▸ Exercise brief: Please repeat the lines in the items below word for word, from the line containing "Click the green plus add icon" down to the line containing "(x=65, y=627)", including both of those lines.

▸ Working data:

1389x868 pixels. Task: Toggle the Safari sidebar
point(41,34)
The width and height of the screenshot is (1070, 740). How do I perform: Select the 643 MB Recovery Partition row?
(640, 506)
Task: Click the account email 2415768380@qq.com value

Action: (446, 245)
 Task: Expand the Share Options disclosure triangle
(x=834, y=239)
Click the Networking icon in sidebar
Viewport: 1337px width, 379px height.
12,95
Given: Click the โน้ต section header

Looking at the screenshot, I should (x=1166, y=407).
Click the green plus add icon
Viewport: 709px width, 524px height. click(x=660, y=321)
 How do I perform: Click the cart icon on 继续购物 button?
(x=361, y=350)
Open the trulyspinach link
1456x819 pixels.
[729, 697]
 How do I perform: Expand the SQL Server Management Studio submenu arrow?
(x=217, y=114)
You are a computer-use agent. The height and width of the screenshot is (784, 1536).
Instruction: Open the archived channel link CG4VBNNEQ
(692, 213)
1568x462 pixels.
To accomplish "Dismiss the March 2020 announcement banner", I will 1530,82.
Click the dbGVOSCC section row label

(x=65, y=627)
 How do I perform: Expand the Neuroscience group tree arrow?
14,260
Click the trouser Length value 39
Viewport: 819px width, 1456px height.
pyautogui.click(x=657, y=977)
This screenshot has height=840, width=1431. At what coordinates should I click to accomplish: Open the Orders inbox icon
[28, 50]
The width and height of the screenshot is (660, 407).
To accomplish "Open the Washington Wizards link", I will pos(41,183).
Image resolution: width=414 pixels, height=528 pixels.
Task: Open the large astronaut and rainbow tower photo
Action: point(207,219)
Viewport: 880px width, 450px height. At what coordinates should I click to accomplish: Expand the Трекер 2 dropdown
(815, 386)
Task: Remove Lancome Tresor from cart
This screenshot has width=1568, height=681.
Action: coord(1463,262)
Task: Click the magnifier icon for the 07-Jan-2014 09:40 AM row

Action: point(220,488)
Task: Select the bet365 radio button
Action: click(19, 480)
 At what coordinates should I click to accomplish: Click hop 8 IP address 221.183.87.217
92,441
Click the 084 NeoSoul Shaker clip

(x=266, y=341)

▸ Solution for this problem:
Click the green plus add icon
Viewport: 709px width, 524px height. click(x=660, y=321)
 How do I perform: Click the cart icon on 继续购物 button?
(x=361, y=350)
Open the trulyspinach link
1456x819 pixels.
[729, 697]
 How do I perform: Expand the SQL Server Management Studio submenu arrow?
(x=217, y=114)
You are a computer-use agent. The height and width of the screenshot is (784, 1536).
Instruction: Open the archived channel link CG4VBNNEQ
(692, 213)
1568x462 pixels.
To accomplish "Dismiss the March 2020 announcement banner", I will 1530,82.
Click the dbGVOSCC section row label

(x=65, y=627)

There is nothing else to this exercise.